The Briton’s chances of winning the drivers’ title remain slim, although he cut his deficit to championship leader Fernando Alonso to 63 points with eight races to go. Ferrari’s Alonso was among four drivers forced to retire following a crash at the first corner.
“This circuit is so special to most drivers,” Button said on the podium after the race. “To get a victory here from lights to flag is very special, especially as it has not been an easy year for me.”
Button, 32, had never won at Spa-Francorchamps. Red Bull’s Sebastian Vettel was second and Kimi Raikkonen of Lotus, a four-time winner at the circuit, completed the podium positions.
Alonso remains on 164 points, Vettel has 140, Mark Webber of Red Bull 132, with Raikkonen on 131. Then follows McLaren’s Lewis Hamilton on 117 and Button on 101.
Alonso’s record of finishing in the points at every race this season was ended on the first lap, with Lotus’s Romain Grosjean, Hamilton and Sauber’s Sergio Perez also forced out in the incident.
Grosjean cut across to try to block Hamilton, with his rear-right tire hitting the front-left of the McLaren, which went into a spin and hit the Lotus. A stewards’ inquiry found Grosjean responsible for the accident, and he will be banned from next week’s race in Italy. He was also fined 50,000 euros ($63,000).
“I honestly thought I was ahead of him and there was enough room for both cars,” Grosjean said on the Formula One website. “I didn’t deliberately try to squeeze him or anything like that. This first corner situation obviously isn’t what anyone would want to happen and thankfully no one was hurt.”
Alonso and Perez were taken out, while Pastor Maldonado of Williams and Sauber’s Kamui Kobayashi sustained damage but were able to continue at the back of the field. Maldonado’s race was ended when he crashed on lap five, soon after the safety car had returned to the pits.
Maldonado will drop ten places on the starting grid at Monza in Italy next week after being cited for two violations by the stewards. He was punished for jumping the start as well as the collision with Timo Glock on lap 5 that caused him to quit. Glock was able to finish.
Button settled into a lead as several drivers battled for positions behind the Briton. Mercedes driver Michael Schumacher, competing in his 300th Grand Prix, climbed to second after several drivers pitted as he looked for a record-extending seventh win in Belgium.

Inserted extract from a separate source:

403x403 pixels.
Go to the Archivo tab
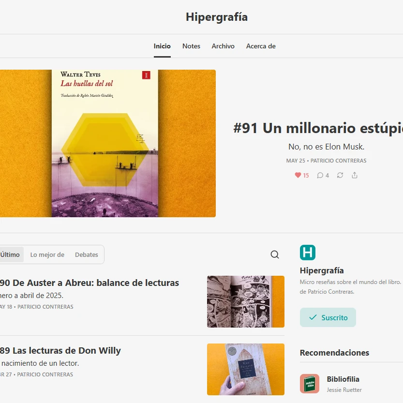pyautogui.click(x=223, y=46)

Schumacher almost hit Vettel as he dived into the pit lane on lap 20, forcing his countryman to take evasive action. Button, on a one-stop strategy, had a 2.6-second stop to further enforce his position.
Vettel was the fastest driver on the circuit and established himself in second spot with 16 laps to go as Schumacher, Raikkonen, Nico Hulkenberg of Force India and Webber scrapped for the next four spots.
“It was a crazy race,” Vettel said. “Fortunately we came back with a fantastic strategy.”
Raikkonen finally broke free with 10 laps to go, while Ferrari’s Felipe Massa joined the group and eventually finished fifth, behind Hulkenberg. Webber was sixth, ahead of Schumacher, with Toro Rosso’s Jean-Eric Vergne and Daniel Ricciardo and Paul di Resta of Force India also in the points.
Schumacher’s plan for only one stop was changed because of wear to his tires, while he ended the race without sixth gear. The 43-year-old told the British Broadcasting Corp. he was yet to decide whether to continue beyond this season.
Button becomes the fourth multiple winner this season, joining Hamilton and Webber on two victories. Alonso is the only driver with three wins, while there have been three other winners in the 12 races so far.
The 20-race series continues next weekend with the Italian Grand Prix in Monza.